Long before President Obama waded into the vociferous debate over the so-called Ground Zero mosque, a group of conservative writers and bloggers critical of Islam had seized on the issue and helped transform it into a national political spectacle.
While some have dismissed them as bigoted attention-seekers, their attacks on the proposed Islamic center in lower Manhattan have gained currency in recent weeks among some Republican leaders. And their influence appears to be growing.
Did you catch that? Some people — don’t know who, but they sound disreputable — think that the people who write about the Park 51 Islamic Community Center being some kind of wellspring for birthing American-born terror babies are nuts. But not the Washington Post! The Post takes those bigots seriously, because they’re influential.
Sigh. There’s more:
They are organizing a Sept. 11 rally against the proposed Islamic center in lower Manhattan that will feature former U.S. House Speaker Newt Gingrich. They advise the FBI and other government security agencies on the threats posed by Islamic radicalism, headline “tea party” events and attract millions of readers concerned or curious about Islam to Web sites with names such as Jihad Watch, Creeping Sharia and Stop Islamization of America.
“People on the Hill, their staff read these sites, they show their bosses. . . . They push these subjects into the spotlight, often at a time when major media isn’t doing that,” said Cliff May, a columnist and former spokesman for the Republican National Committee who runs a think tank focused on religious extremism and religious freedom.
So, they “advise” the FBI. Doesn’t that sound official? Strange how JihadWatch isn’t listed as an active partner on any of the FBI sites. I’m sure that the reporter, Ms. Boorstein, just failed to mention her source on that one, too. Surely it was someone at the FBI, not just an eager conservative who lists “advises FBI” on his resume because, once upon a time, someone at the field office picked up when he placed his eighteenth “THERE ARE MUSLIMS OUT THERE OMG!” call of the day.
But hey, don’t worry. This piece has all kinds of serious reporting going on.

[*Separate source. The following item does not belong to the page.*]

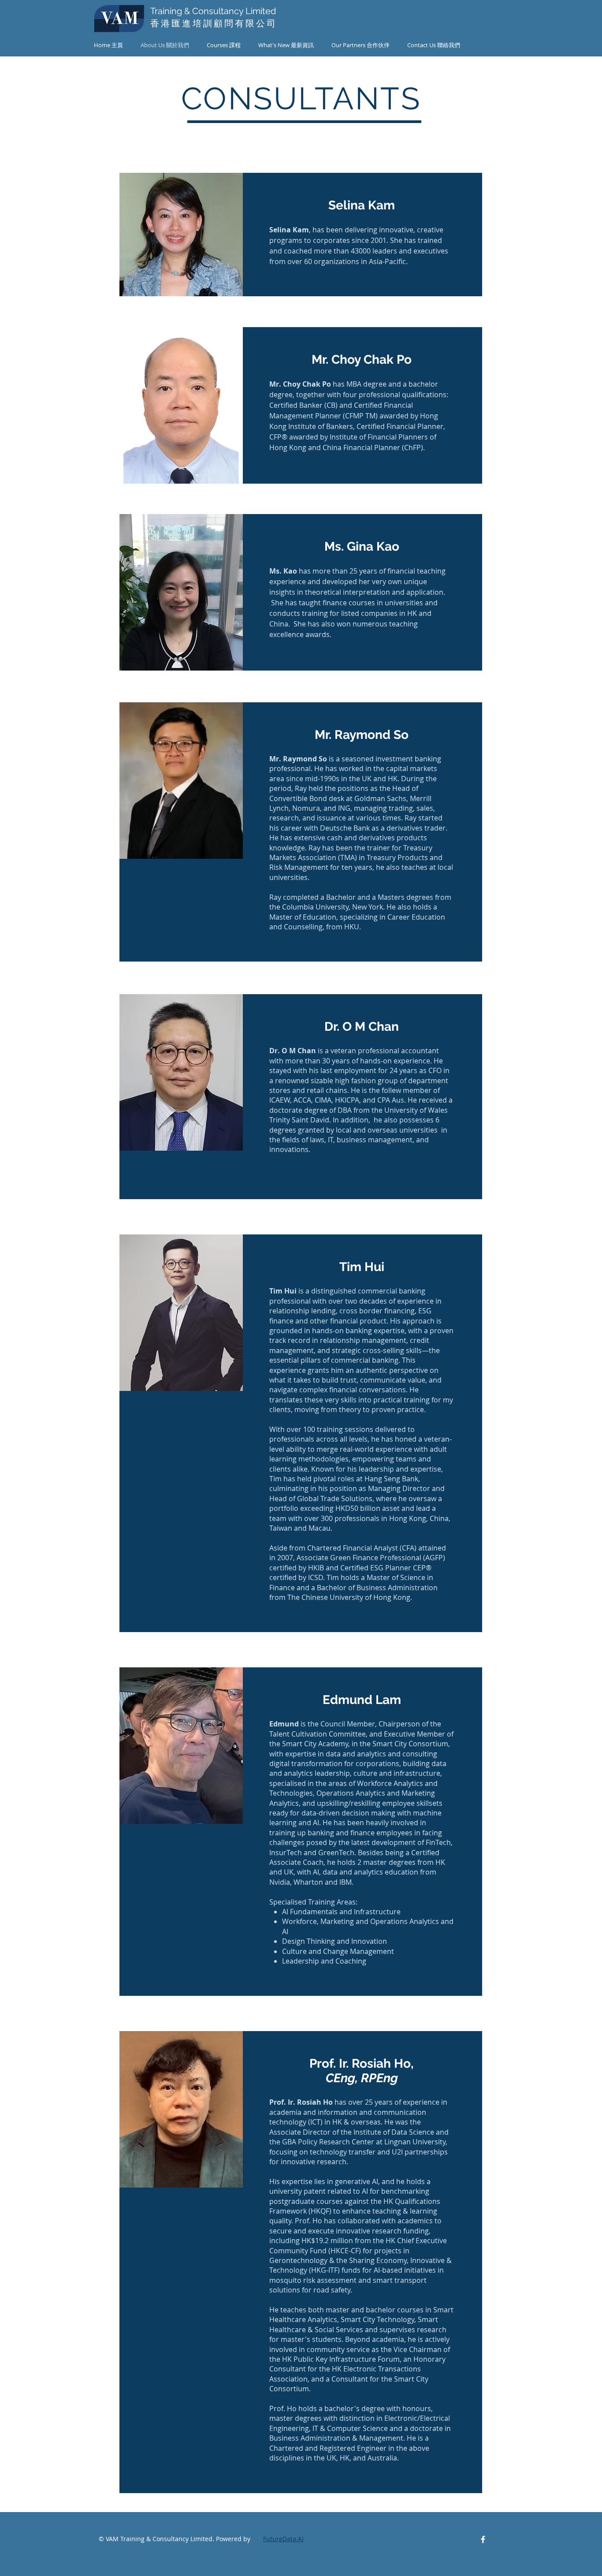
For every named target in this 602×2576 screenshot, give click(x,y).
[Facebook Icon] (483, 2539)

Boorstein took the time to talk to a real expert in the field, Daniel Pipes, about Robert Spencer, who runs Jihad Watch:
Jihad Watch is widely read in many quarters in Washington, particularly among conservatives.

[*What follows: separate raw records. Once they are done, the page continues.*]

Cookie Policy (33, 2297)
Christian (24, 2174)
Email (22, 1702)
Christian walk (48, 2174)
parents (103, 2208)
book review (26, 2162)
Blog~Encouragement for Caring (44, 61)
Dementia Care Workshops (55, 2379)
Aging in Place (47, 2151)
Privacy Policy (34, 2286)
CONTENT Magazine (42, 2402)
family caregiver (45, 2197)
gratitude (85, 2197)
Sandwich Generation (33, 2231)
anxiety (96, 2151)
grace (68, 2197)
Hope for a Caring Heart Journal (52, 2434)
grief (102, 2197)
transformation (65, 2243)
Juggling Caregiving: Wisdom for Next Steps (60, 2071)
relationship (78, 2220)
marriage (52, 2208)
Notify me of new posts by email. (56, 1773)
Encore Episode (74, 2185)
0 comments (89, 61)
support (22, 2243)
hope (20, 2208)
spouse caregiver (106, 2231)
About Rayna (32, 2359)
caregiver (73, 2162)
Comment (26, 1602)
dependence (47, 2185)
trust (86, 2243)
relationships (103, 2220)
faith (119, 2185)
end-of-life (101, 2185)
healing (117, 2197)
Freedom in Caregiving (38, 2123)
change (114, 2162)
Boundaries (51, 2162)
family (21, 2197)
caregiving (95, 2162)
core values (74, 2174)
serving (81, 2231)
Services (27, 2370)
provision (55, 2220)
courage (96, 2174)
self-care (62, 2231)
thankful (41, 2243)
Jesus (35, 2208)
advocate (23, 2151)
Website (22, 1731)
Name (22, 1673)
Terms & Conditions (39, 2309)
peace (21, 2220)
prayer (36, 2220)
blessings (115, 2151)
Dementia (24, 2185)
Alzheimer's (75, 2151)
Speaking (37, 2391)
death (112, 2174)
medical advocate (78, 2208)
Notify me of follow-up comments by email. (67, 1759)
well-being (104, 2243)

Daniel Pipes, perhaps the most prominent U.S. scholar on radical Islam, said he considers Spencer a “serious scholar.”
“I learn from him,” said Pipes, director of the Middle East Forum, a conservative think tank, who writes a biweekly column for the National Review.
Hey, wait, is that the Daniel Pipes whose appointment to the U.S. Institute of Peace the Washington Post editorial board once called “a cruel joke” that should be “rescinded”? Oh, yep, it is. And Michelle Boorstein knows it: She even blogged about how Pipes is “certainly considered hostile to Islam by many Muslim-Americans and Arab-Americans” today, in a separate piece at the Washington Post. Of course, if I were just reading the front-page news, I’d never know that Pipes is raising money for the defense of a Dutch politician “who has advocated banning Muslim immigration to his country and the Quran,” or that Pipes sees “an attempt to impose Islamic law, sharia, in the West” as a major threat.
This whole piece is a disappointing, troubling mess. I’m willing to grant the premise that attention on some conservative blogs may have gotten the ball rolling on the Cordoba House initiative, but what’s kept it going is the absolute unwillingness of mainstream media writers and television reporters to call this what it is: not some movement of thoughtful, scholarly people, but an explosion of bigotry.